[[ Dataset extract open ]]

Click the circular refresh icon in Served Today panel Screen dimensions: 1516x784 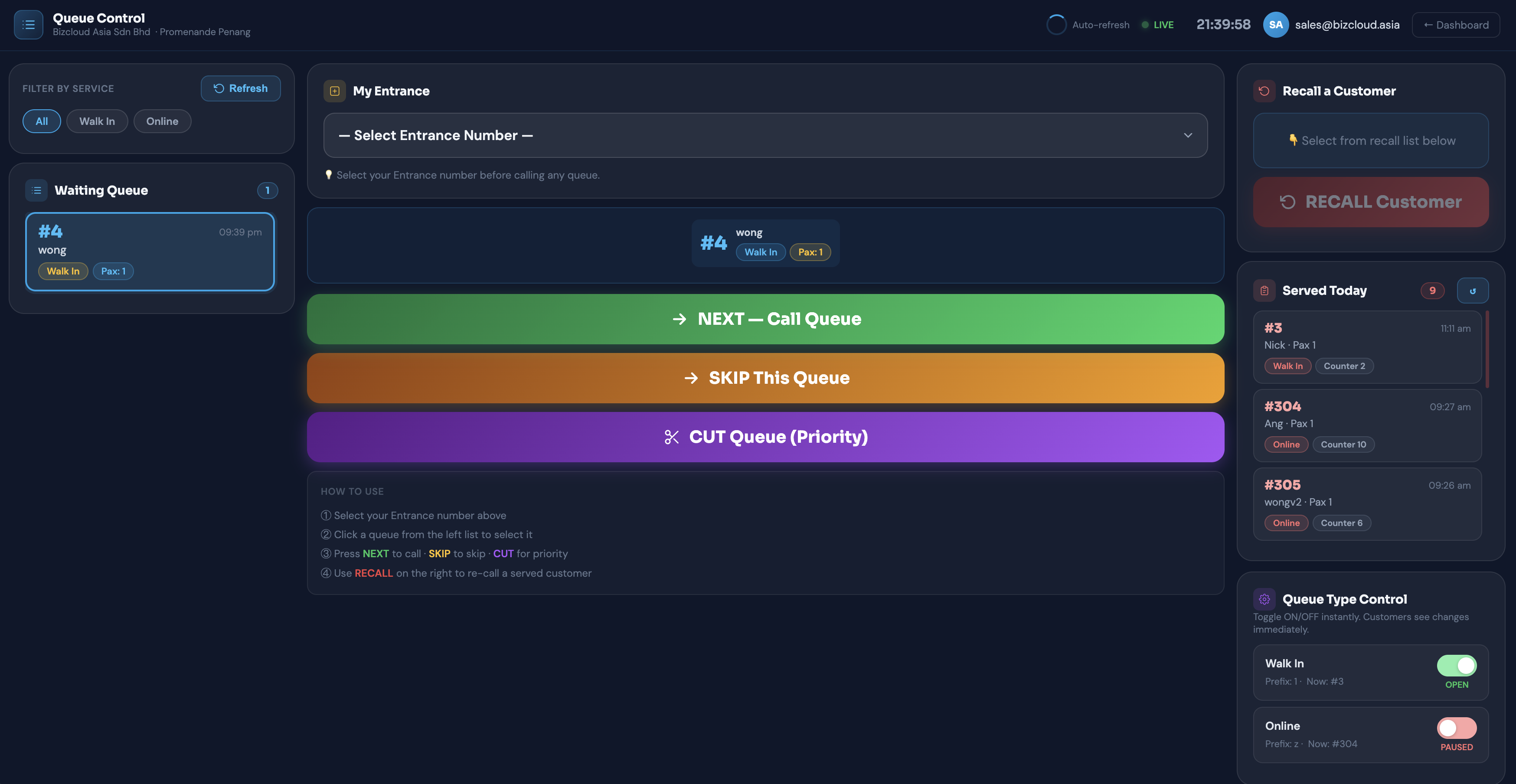point(1473,290)
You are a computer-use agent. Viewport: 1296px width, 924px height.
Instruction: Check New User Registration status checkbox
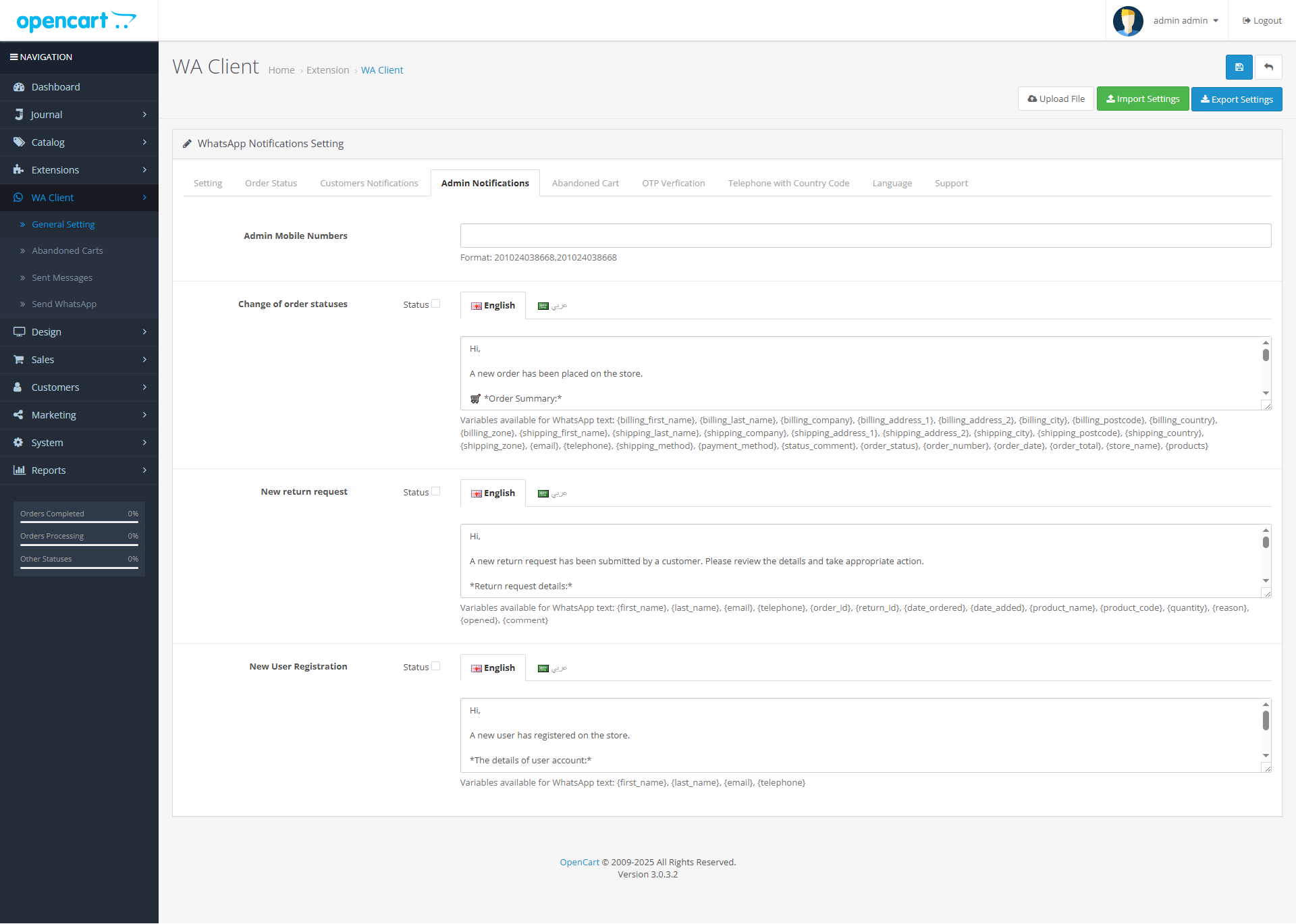point(436,666)
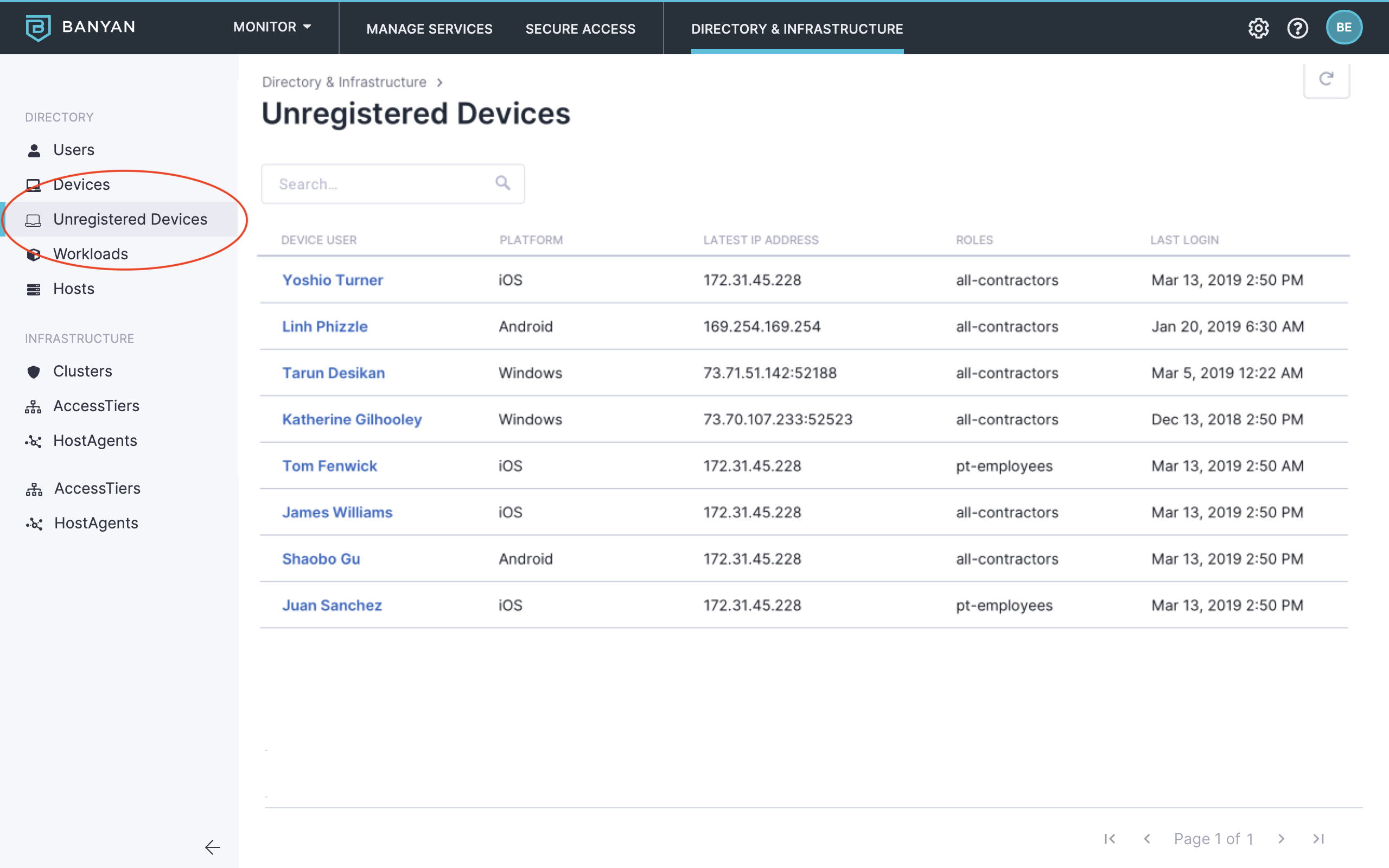Open Yoshio Turner's device details
Image resolution: width=1389 pixels, height=868 pixels.
[332, 280]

[[ Dataset extract closed ]]

Exercise goal ▸ Once the line holding "Instruction: Check New" is found, copy it and each later line exactly through the end of the data, leaving out the pictures.

The completed task ▸
Instruction: Check New User Registration status checkbox
point(436,666)
Open Yoshio Turner's device details
Image resolution: width=1389 pixels, height=868 pixels.
[332, 280]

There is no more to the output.